Reading passage ▸
********************

Financial modeling for global energy market impacts of geopolitical events and economic regulations

Oluwole Oluwadamilola Agbede 1, *, Experience Efeosa Akhigbe 1, Ajibola Joshua Ajayi 2 and Nnaemeka Stanley Egbuhuzor 3

1 Booth School of Business, University of Chicago, IL, USA.
2 The Wharton School of Business, University of Pennsylvania, PA, USA.
3 Columbia Business School, Columbia University, NY, USA.
 
Review Article
Magna Scientia Advanced Research and Reviews, 2024, 10(02), 272–296
Article DOI: 10.30574/msarr.2024.10.2.0049
Publication history: 
Received on 06 February 2024; revised on 13 March 2024; accepted on 15 March 2024
 
Abstract: 
The global energy market is highly susceptible to the impacts of geopolitical events and economic regulations, which often result in significant volatility and uncertainty. This study develops a comprehensive financial modeling framework to assess the impacts of these factors on energy prices, market dynamics, and investment decisions. Using advanced econometric techniques, such as Vector Autoregression (VAR) and Generalized Autoregressive Conditional Heteroskedasticity (GARCH), the research examines historical data to quantify the effects of geopolitical shocks, trade disputes, and regulatory changes on major energy commodities, including crude oil, natural gas, and renewable energy resources. Key findings highlight the critical role of geopolitical stability in influencing energy market performance, with events such as regional conflicts, sanctions, and trade embargoes causing sharp price fluctuations and market disruptions. Similarly, the introduction of stringent economic regulations, such as carbon pricing and renewable energy mandates, has a dual impact—driving up compliance costs while accelerating investment in sustainable energy technologies. The study underscores significant regional disparities in the magnitude of these impacts, with energy-exporting nations more vulnerable to geopolitical disruptions, while energy-importing economies face higher exposure to regulatory-driven cost increases. Through scenario analysis, the research evaluates potential future market outcomes under various geopolitical and regulatory scenarios, providing actionable insights for policymakers and market participants. Results suggest that diversification of energy sources and investment in renewable technologies are critical strategies to enhance market resilience and mitigate the risks associated with geopolitical and regulatory uncertainties. This study contributes to the growing literature on energy economics by offering a robust financial modeling approach to evaluate complex market dynamics. By integrating geopolitical and regulatory factors into energy market analysis, it provides a valuable tool for stakeholders to make informed decisions and develop adaptive strategies in a rapidly evolving global energy landscape.

********************

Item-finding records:
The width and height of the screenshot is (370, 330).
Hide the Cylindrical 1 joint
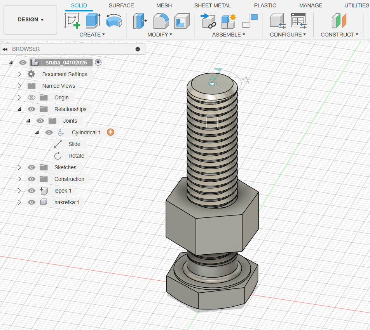(x=49, y=132)
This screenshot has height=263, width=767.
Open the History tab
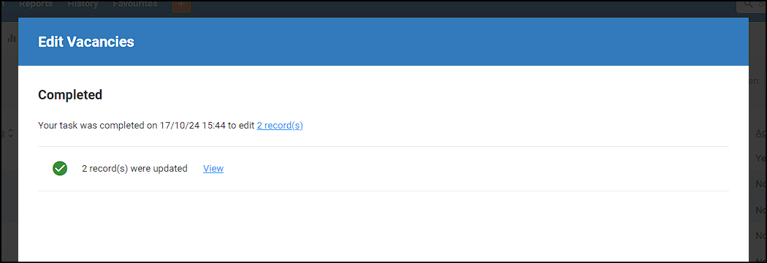pyautogui.click(x=83, y=4)
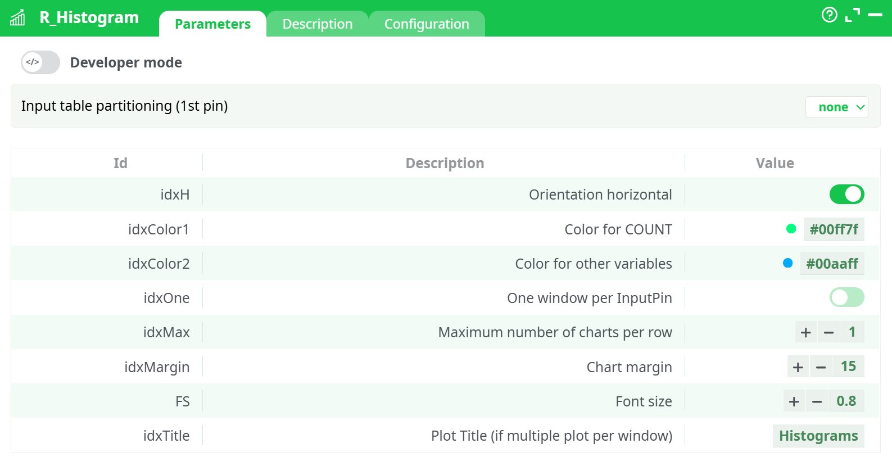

********************

Requests ▸
[a] In the energy modeling article, rewrite the paragraph beginning "The global energy market is highly susceptible" as a bulleted list that keeps its main facts.
[b] Retype the part of the energy modeling article starting at "1 Booth School" and ending at "University, NY, USA.".

Exercise responses ▸
[a]
- Geopolitical events and economic regulations make the global energy market highly volatile and uncertain.
- The study builds a financial modeling framework to assess their effects on energy prices, market dynamics, and investment decisions.
- It applies Vector Autoregression (VAR) and GARCH to historical data to measure how geopolitical shocks, trade disputes, and regulatory changes affect crude oil, natural gas, and renewable energy.
- Geopolitical stability is critical: regional conflicts, sanctions, and trade embargoes cause sharp price swings and market disruptions.
- Strict regulations such as carbon pricing and renewable energy mandates raise compliance costs but speed up investment in sustainable energy technologies.
- Impacts vary by region: energy exporters are more vulnerable to geopolitical disruptions, and energy importers are more exposed to regulation-driven cost increases.
- Scenario analysis evaluates possible future market outcomes and offers actionable insights for policymakers and market participants.
- Diversifying energy sources and investing in renewables are key to strengthening market resilience and reducing these risks.
- The study adds a robust financial modeling approach to energy economics research and gives stakeholders a tool for informed decisions and adaptive strategies.

[b]
1 Booth School of Business, University of Chicago, IL, USA.
2 The Wharton School of Business, University of Pennsylvania, PA, USA.
3 Columbia Business School, Columbia University, NY, USA.